===== Provided records
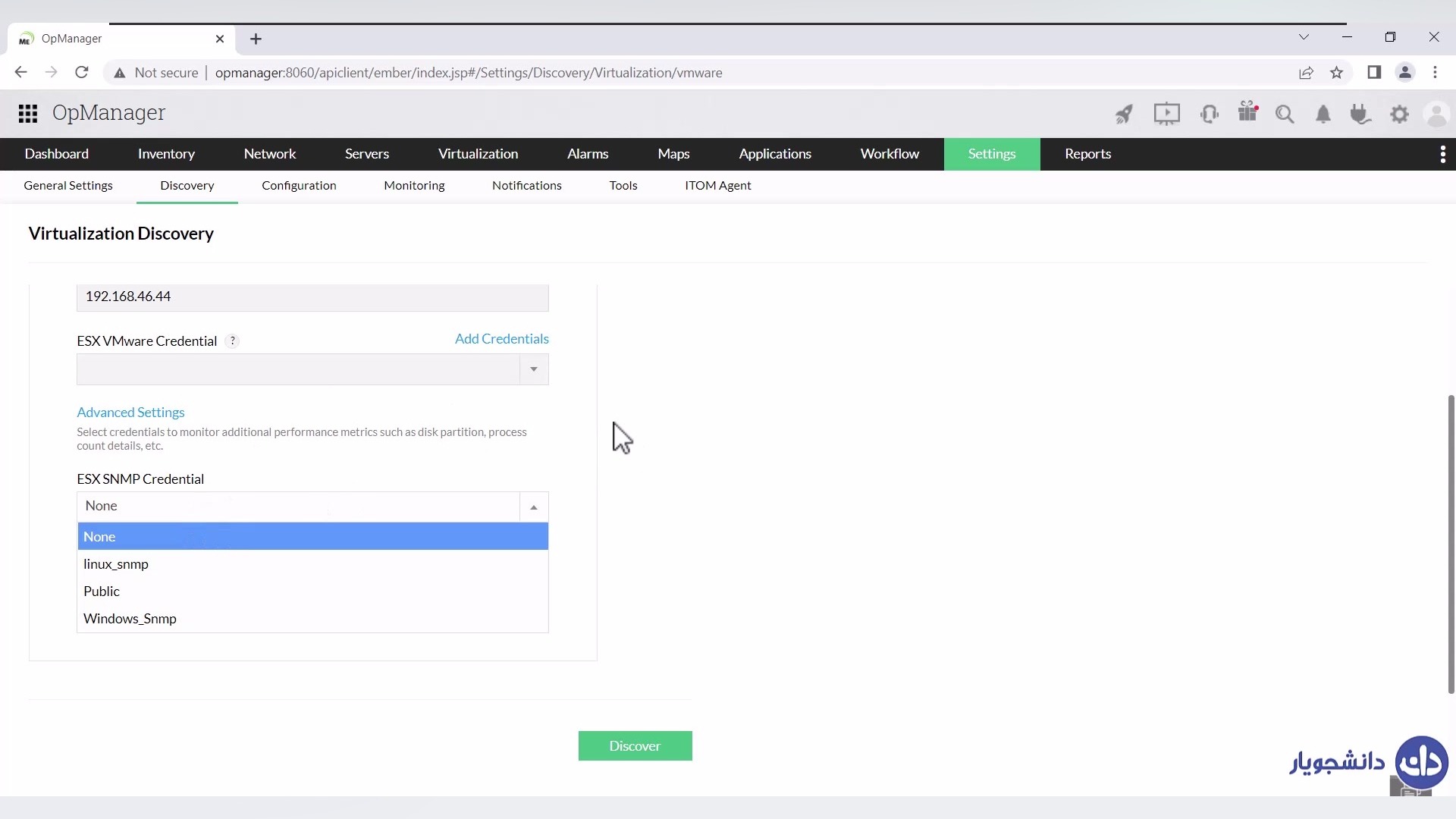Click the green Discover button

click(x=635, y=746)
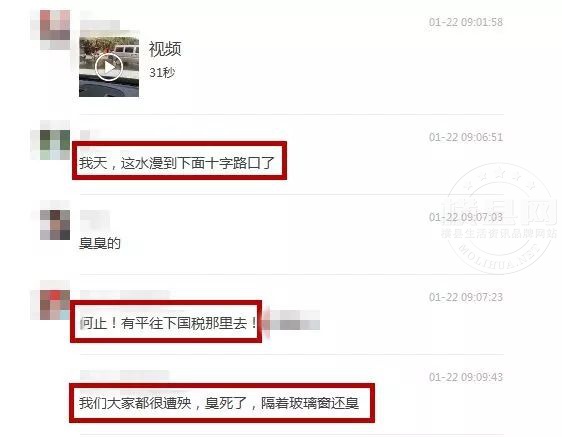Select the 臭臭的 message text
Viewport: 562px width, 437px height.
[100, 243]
==========
===== Provided records
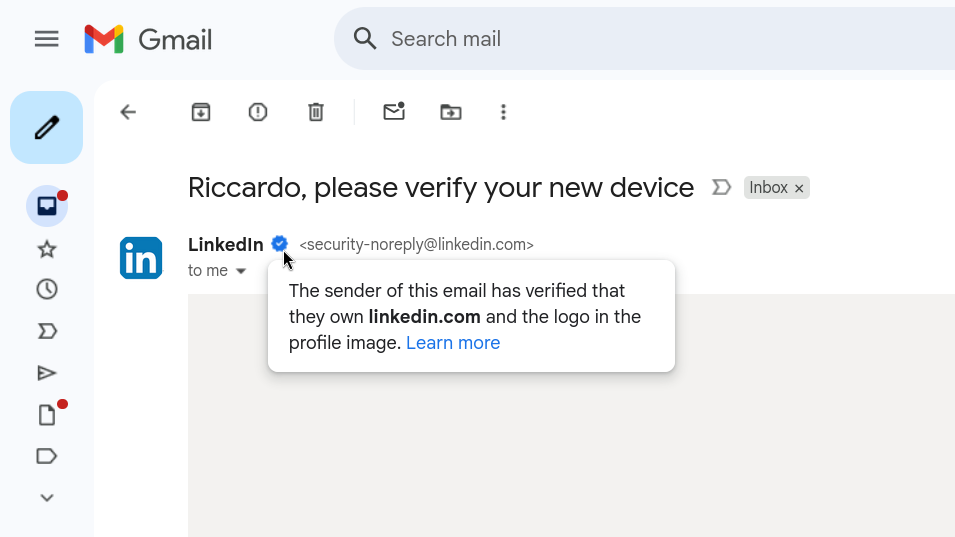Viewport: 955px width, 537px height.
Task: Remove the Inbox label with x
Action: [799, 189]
==========
▶ _Written request_
Render the records from the line with "Viewport: 955px width, 537px height." to the line with "Action: [799, 189]" as a JSON list of strings, one per line, with blank lines omitted. Leave out the pictures.

▶ _Completed task_
[
  "Viewport: 955px width, 537px height.",
  "Task: Remove the Inbox label with x",
  "Action: [799, 189]"
]